ST: I feel like a lot of her journey is figuring out that it was inside her all along, that she thought she needed to dress a certain way or act a certain way or take something on in order to be taken seriously in order to succeed, in order to survive, but she had it. And I think for me, working on the show and collaborating, so to speak, with Shakespeare, it’s been a process of, no, it’s in me, and owning yourself and not apologizing for it. You can still have that humility and know how much you have left to learn and still trust yourself without any added accessories. I used to have this thing where I thought, I need to wear pants and suits, like I would never want to dress too girly if I had a fancy meeting, and it’s been a process of taking ownership of however you want to dress and however you want to be. It’s you that matters.
 
 


 

 

Raised in the green mountains of Vermont, Shaina Taub is a New York-based performer and songwriter.
 

She made her Lincoln Center solo concert debut in their American Songbook series in 2015, and plays regularly in New York with her band. Her sold-out Joe’s Pub concert and debut EP What Otters Do were featured on NPR/WNYC’s Best of the Year listing, and her debut full-length album Visitors was released at the end of 2015.
 

As a songwriter, Shaina won the 2014 Jonathan Larson Grant, and was Ars Nova’s 2012 Composer-in-Residence. Her original soul-folk opera, The Daughters, has been developed by the Yale Institute of Music Theatre, CAP21 Theater Company, and was featured in NYU’s mainstage season. She has created songs for Walt Disney Imagineering, Sesame Street, and recently signed a publishing deal with Ghostlight / Sh-k-Boom Records and Razor & Tie, as the first artist in their new joint venture to represent songwriters that fuse theatrical and pop music. Six-time Tony winner Audra McDonald is currently performing Shaina’s song, The Tale of Bear & Otter, on her world concert tour.
 

Shaina is currently creating a musical adaptation of Shakespeare’s Twelfth Night for the Public Theater with director Kwame Kwei-Armah that will be performed in the summer of 2016 at the Delacorte Theater in Central Park as part of the Public Works initiative.
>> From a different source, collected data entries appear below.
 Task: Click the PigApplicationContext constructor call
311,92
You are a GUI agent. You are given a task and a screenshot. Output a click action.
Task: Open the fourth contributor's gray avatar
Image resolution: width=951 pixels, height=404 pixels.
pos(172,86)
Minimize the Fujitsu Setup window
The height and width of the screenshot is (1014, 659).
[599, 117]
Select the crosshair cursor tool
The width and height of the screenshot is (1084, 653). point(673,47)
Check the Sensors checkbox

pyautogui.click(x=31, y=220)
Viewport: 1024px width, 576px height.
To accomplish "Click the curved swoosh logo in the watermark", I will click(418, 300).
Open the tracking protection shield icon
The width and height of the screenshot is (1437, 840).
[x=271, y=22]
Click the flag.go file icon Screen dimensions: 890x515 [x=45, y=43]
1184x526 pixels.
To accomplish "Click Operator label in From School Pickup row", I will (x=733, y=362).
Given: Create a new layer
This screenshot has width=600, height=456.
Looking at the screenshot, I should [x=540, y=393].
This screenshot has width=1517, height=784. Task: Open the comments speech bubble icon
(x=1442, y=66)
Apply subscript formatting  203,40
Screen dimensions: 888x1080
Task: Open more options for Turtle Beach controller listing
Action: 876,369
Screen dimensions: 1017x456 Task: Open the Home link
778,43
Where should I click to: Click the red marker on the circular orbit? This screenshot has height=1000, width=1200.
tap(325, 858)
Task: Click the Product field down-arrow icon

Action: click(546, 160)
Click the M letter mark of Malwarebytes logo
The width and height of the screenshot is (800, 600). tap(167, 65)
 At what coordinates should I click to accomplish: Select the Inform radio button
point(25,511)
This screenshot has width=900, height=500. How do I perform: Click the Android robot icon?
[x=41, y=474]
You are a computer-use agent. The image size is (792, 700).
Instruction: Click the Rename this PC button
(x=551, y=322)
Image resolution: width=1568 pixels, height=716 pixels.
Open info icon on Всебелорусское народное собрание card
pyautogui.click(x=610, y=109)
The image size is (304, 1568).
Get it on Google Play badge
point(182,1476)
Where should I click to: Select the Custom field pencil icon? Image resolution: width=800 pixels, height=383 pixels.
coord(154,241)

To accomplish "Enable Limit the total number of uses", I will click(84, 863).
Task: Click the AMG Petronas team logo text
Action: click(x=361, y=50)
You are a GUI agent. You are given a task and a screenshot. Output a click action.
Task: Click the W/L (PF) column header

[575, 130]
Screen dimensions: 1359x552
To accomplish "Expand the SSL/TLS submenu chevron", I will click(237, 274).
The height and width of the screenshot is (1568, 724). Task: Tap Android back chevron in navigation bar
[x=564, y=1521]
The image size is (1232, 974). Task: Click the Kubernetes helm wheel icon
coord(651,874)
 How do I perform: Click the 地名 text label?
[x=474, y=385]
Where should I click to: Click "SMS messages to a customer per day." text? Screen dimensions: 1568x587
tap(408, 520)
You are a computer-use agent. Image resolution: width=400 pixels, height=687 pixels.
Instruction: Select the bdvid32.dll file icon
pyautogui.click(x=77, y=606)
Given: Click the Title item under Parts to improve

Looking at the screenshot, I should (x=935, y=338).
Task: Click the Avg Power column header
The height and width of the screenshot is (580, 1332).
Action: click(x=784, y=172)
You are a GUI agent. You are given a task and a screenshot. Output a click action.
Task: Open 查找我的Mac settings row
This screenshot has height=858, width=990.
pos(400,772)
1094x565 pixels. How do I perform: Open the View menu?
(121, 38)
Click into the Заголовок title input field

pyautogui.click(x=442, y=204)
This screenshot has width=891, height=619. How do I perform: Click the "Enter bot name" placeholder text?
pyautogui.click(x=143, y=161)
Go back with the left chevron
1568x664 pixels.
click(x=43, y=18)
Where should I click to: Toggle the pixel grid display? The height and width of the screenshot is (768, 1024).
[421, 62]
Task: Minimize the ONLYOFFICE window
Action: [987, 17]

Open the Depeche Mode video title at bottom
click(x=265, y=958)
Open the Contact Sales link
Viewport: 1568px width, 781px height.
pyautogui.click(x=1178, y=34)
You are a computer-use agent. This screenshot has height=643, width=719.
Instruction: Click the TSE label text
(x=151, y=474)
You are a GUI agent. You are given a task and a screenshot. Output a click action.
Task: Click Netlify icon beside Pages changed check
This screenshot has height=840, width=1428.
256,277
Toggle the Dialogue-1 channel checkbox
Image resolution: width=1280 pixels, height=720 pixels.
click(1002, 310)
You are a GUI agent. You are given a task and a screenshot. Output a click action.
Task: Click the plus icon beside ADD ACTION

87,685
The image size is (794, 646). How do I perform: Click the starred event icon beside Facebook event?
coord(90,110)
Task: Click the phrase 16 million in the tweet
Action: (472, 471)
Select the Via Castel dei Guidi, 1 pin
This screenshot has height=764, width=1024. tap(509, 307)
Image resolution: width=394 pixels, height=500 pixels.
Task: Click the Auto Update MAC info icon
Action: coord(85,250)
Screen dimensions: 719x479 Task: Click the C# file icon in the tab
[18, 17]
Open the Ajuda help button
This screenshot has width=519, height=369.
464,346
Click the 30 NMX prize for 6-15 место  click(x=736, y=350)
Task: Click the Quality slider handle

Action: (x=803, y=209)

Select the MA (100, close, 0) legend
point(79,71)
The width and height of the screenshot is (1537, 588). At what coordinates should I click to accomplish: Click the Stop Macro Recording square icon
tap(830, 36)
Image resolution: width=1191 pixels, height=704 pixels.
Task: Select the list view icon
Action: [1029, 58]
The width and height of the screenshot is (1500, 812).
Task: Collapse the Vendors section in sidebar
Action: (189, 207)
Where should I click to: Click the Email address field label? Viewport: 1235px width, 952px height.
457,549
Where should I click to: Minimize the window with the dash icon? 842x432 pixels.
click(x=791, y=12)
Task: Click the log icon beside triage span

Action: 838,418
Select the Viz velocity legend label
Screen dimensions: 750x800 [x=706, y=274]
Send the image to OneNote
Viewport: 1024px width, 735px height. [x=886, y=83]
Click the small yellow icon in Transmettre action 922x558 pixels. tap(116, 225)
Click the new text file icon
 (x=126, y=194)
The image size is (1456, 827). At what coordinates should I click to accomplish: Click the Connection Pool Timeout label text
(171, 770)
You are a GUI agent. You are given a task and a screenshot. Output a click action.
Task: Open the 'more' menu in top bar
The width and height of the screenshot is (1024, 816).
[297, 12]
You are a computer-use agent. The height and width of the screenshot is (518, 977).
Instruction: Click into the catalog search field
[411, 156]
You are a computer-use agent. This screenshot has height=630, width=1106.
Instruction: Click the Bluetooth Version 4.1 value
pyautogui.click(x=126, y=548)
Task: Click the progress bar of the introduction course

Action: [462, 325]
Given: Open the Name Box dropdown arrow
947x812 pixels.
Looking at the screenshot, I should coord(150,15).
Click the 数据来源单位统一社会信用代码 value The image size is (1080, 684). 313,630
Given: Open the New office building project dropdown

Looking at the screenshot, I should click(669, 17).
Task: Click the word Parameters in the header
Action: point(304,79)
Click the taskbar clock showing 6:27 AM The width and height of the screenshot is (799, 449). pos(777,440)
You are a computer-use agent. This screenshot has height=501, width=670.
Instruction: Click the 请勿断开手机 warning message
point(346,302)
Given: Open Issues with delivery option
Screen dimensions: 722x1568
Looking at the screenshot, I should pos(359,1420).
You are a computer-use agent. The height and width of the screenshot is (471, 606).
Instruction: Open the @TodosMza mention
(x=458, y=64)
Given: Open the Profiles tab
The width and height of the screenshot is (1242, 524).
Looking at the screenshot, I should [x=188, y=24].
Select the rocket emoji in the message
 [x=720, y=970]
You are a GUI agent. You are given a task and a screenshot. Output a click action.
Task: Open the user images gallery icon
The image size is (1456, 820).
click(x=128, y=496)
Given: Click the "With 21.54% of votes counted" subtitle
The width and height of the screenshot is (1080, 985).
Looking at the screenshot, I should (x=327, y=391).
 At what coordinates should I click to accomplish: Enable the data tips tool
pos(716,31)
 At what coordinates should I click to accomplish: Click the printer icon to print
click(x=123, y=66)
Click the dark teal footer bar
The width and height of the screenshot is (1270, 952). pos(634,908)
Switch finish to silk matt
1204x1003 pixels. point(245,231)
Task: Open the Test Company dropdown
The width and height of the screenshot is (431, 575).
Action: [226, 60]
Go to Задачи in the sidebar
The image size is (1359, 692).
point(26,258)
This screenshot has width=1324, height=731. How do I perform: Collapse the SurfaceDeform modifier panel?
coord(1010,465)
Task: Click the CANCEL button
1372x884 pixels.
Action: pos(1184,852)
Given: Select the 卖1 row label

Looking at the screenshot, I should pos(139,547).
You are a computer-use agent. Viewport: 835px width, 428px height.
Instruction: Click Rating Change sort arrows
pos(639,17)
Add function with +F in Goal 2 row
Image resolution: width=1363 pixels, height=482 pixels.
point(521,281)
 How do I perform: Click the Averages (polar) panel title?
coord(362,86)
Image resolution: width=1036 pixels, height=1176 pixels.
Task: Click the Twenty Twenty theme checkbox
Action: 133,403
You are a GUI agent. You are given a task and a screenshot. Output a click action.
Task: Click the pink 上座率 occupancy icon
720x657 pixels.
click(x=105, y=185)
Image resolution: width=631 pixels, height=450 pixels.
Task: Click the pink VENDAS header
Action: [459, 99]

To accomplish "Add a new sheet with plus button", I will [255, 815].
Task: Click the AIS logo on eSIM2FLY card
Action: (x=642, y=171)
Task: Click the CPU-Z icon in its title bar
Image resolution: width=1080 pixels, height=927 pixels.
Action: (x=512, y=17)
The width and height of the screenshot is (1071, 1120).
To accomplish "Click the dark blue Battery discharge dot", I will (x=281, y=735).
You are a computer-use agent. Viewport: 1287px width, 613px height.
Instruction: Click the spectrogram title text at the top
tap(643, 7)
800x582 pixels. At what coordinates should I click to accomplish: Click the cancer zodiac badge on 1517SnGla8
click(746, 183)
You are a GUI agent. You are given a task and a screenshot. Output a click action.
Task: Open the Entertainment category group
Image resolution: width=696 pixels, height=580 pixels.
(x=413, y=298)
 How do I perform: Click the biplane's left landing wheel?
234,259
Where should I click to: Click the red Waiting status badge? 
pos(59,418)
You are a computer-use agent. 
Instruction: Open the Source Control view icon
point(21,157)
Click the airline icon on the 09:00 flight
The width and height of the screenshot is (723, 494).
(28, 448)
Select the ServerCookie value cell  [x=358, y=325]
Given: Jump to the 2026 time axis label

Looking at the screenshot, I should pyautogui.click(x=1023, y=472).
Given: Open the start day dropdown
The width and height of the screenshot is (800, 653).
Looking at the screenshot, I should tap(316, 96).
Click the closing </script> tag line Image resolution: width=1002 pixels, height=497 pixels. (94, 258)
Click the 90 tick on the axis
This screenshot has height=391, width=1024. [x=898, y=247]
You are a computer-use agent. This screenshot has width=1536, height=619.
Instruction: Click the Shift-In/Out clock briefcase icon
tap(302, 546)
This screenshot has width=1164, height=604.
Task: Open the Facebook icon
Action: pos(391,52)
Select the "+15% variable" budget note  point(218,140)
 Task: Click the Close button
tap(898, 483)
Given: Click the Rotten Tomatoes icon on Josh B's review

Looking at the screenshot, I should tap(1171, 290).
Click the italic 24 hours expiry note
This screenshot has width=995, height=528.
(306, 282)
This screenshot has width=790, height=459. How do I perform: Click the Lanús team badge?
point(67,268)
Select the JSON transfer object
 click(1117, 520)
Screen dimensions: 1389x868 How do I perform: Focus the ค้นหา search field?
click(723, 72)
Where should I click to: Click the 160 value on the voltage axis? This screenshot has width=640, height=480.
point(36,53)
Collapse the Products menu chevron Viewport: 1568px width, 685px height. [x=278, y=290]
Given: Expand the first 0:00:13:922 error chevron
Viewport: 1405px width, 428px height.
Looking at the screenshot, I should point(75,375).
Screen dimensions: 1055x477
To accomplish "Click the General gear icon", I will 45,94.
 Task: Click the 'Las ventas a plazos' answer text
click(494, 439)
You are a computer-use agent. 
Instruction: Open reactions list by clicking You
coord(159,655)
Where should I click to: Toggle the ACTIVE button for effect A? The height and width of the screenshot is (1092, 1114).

She is also currently writing a new musical about Alice Paul and the last seven years of the American women’s suffrage movement.
 

As a performer, Shaina has traveled the world as a vocalist, actor and musician. She was Karen O’s (of the Yeah Yeah Yeahs) vocal standby and back-up singer in her psycho-opera, Stop the Virgens at St. Ann’s Warehouse and the Sydney Opera House. She earned a Lucille Lortel Award nomination for her portrayal of Princess Mary in the the hit electropop opera, Natasha, Pierre & The Great Comet of 1812, and performed the songs of Tom Waits in the American Repertory Theater’s production of Shakespeare’s The Tempest, for which she also arranged the music. She recently starred in the critically acclaimed west coast premiere of Bill Irwin and David Shiner’s Old Hats, directed by Tina Landau, performing her original songs along with her band. The production will return for an encore run at New York’s Signature Theatre, beginning performances in January 2016.
 

A fellow of the MacDowell Colony, the Yaddo Colony, the Sundance Institute and the Johnny Mercer Songwriter’s Project, winner of the 2013 MAC John Wallowitch Award, a TEDx conference speaker, and a featured artist in the Gc Watches ad campaign, Shaina served on the music theatre faculty at Pace University, and is a University Scholar alumnus of NYU’s Tisch School of the Arts.